February 28th, 2010, 04:20 PM
I have a system running Ubuntu Karmic 64-bit server edition:

- Shuttle SG31G2 (http://www.newegg.com/Product/Product.aspx?Item=N82E16856101037) with Intel Core2Quad Q6600 processor

- 4GB DDR2 800 (PC2 6400) SDRAM
- 1 Samsung Spinpoint 750GB hard drive
- 1 Seagate Barracuda ST31500341AS 1.5TB drive

And it's been running fine for over a year now, until just a couple days ago when the following started repeatedly showing up both on the console and on dmesg output:

[35876.766809] ata3.00: exception Emask 0x0 SAct 0x0 SErr 0x0 action 0x6
[35876.767629] ata3.00: BMDMA stat 0x66
[35876.768440] ata3.00: cmd 35/00:00:47:8c:ea/00:04:49:00:00/e0 tag 0 dma 524288 out
[35876.768442] res 51/84:9c:ab:8e:ea/84:01:49:00:00/e0 Emask 0x30 (host bus error)
[35876.770223] ata3.00: status: { DRDY ERR }
[35876.771132] ata3.00: error: { ICRC ABRT }
[35876.772099] ata3: soft resetting link
[35877.060320] ata3.00: configured for UDMA/133
[35877.127629] ata3.01: configured for UDMA/133
[35877.127652] ata3: EH complete

I've had issues with a bad batch of Seagate Barracudas on other systems in the past relating to a finicky version of firmware on the drives, so I immediately assumed that the Barracuda was about to fail. Ended up spending a few hours getting a fresh full backup of the data on that drive, powered down the system, remove the "bad" drive and popped in one of the several "known good" replacement drives we have on hand, then copied all of the data back. Then RMA'd the old drive.

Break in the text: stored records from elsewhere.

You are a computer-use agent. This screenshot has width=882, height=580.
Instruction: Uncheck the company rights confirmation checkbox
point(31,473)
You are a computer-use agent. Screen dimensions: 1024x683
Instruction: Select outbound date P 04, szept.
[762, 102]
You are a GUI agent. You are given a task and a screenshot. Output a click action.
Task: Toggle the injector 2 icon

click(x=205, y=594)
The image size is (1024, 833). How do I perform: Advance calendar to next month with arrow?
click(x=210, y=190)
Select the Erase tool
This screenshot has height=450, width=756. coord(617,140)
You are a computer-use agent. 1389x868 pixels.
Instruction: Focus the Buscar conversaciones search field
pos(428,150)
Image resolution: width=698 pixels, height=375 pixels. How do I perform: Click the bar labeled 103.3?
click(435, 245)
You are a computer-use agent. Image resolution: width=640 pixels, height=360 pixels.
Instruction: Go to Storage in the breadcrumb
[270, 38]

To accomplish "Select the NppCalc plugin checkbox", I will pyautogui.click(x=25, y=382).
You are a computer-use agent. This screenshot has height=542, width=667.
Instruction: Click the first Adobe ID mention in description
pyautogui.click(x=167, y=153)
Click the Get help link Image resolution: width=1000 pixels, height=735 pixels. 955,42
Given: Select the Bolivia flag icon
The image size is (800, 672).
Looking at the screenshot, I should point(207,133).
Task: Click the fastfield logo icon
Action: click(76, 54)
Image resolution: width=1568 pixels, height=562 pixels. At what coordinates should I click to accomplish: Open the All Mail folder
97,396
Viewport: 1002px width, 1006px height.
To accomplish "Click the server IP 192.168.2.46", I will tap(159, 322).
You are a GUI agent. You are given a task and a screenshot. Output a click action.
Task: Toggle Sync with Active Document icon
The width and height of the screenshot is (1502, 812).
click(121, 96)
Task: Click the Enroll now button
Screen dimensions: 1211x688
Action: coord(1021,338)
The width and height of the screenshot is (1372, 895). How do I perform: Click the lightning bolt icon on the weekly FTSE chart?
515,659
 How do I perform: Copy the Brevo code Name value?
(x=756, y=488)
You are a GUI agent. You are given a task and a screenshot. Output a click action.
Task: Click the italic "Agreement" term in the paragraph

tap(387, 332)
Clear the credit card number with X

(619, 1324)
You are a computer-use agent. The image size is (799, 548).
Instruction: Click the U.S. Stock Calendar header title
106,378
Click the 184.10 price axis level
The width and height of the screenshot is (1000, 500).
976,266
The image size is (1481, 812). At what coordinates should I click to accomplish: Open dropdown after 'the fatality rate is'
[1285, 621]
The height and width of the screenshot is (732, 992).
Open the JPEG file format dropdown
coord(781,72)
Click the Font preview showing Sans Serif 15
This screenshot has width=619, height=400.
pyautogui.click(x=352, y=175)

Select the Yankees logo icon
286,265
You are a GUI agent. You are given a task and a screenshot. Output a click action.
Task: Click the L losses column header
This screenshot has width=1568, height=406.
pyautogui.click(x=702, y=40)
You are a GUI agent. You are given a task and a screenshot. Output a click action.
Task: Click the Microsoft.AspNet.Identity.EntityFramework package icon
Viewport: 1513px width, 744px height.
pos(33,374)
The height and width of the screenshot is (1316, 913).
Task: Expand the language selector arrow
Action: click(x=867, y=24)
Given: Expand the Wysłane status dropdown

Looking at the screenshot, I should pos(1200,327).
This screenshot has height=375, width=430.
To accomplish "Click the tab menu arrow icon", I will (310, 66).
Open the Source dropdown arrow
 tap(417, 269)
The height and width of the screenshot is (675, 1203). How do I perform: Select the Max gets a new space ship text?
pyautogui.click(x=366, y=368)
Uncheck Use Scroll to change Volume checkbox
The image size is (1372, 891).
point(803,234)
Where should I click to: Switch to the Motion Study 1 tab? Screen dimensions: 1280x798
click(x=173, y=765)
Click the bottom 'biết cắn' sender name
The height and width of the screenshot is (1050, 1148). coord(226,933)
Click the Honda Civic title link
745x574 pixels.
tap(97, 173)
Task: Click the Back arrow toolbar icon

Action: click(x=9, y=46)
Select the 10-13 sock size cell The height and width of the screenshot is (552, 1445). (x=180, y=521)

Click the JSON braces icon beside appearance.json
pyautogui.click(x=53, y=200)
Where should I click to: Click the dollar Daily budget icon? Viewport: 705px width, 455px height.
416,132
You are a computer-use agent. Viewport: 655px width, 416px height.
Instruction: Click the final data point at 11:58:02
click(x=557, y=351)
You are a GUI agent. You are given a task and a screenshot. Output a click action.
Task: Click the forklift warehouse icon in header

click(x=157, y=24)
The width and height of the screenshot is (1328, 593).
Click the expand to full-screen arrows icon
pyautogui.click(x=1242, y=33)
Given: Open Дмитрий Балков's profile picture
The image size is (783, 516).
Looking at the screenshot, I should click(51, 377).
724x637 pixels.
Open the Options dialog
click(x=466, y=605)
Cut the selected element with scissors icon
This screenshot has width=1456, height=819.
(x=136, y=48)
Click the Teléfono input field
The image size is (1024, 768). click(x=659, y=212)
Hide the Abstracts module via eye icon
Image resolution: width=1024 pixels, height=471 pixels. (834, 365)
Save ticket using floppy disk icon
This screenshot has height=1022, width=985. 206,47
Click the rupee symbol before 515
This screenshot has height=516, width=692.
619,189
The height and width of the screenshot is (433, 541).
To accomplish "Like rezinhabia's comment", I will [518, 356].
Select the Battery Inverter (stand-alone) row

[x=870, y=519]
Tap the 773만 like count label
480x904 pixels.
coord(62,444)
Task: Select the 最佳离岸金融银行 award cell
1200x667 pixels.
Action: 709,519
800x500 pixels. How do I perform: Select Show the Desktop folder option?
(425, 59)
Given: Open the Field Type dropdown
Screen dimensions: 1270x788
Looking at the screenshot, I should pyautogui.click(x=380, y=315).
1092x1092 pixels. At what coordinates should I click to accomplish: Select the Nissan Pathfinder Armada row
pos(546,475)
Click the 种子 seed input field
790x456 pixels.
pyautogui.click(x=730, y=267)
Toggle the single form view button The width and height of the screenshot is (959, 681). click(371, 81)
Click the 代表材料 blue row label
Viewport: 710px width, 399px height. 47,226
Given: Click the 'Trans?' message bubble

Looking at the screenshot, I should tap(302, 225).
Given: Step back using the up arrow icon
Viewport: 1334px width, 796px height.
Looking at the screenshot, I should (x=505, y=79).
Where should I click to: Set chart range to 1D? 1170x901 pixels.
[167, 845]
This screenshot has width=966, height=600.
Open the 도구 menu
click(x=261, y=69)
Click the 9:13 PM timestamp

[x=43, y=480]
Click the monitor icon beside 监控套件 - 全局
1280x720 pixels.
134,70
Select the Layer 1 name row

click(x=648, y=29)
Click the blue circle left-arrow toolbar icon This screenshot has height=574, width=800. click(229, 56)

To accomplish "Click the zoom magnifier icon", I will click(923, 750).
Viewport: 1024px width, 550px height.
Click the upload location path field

This morning, I find that this system is throwing the same messages AGAIN!

So now, I'm not sure if this is another bad Seagate, if this is actually the other Samsung drive that's causing the issue (which would be surprising since those have been rather reliable), or there's something else I'm missing here.

Rather than tearing this system down and replacing parts till the messages stop, is there a better way to trace the problem and find its cause?

March 2nd, 2010, 12:42 AM
FYI: looking further into this, the problems appeared to have started with the latest kernel release in ubuntu (2.6.31-19-server). I rebooted and used the previous version (2.6.31-17-server) and the error messages have disappeared.

I'll continue to monitor, and if the messages still don't appear, I'll be submitting a bug report.